-------- DATASET ROWS

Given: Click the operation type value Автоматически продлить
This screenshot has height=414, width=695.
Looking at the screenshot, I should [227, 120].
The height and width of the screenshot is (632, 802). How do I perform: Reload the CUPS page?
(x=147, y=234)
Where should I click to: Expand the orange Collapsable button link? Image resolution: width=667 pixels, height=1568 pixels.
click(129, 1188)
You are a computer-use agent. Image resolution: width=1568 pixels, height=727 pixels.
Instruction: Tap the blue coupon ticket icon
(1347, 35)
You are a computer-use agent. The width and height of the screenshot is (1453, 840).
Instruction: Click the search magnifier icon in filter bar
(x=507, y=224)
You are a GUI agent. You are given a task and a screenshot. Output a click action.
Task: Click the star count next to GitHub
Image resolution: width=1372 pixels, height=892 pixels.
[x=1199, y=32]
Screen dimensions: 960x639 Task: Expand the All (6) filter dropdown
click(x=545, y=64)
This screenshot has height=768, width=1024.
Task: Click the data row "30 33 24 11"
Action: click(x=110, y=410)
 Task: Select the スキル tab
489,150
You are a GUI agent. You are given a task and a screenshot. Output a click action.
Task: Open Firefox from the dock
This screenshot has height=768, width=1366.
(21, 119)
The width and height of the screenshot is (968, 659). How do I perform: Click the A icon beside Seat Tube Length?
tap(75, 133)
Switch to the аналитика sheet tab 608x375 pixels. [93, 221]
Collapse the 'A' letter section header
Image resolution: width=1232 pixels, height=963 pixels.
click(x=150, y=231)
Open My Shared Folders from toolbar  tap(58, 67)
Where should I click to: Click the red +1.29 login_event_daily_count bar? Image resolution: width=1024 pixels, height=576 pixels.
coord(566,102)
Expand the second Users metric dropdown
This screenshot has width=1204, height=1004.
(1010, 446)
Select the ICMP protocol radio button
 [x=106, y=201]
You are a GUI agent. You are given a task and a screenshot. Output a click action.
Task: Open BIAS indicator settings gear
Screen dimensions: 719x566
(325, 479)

----------------

**OBJECTIVE**
Pick out every line of the items above that contains the string "Instruction" and copy each one in full. Match case exactly.

**OUTPUT**
Instruction: Tap the blue coupon ticket icon
Instruction: Click the search magnifier icon in filter bar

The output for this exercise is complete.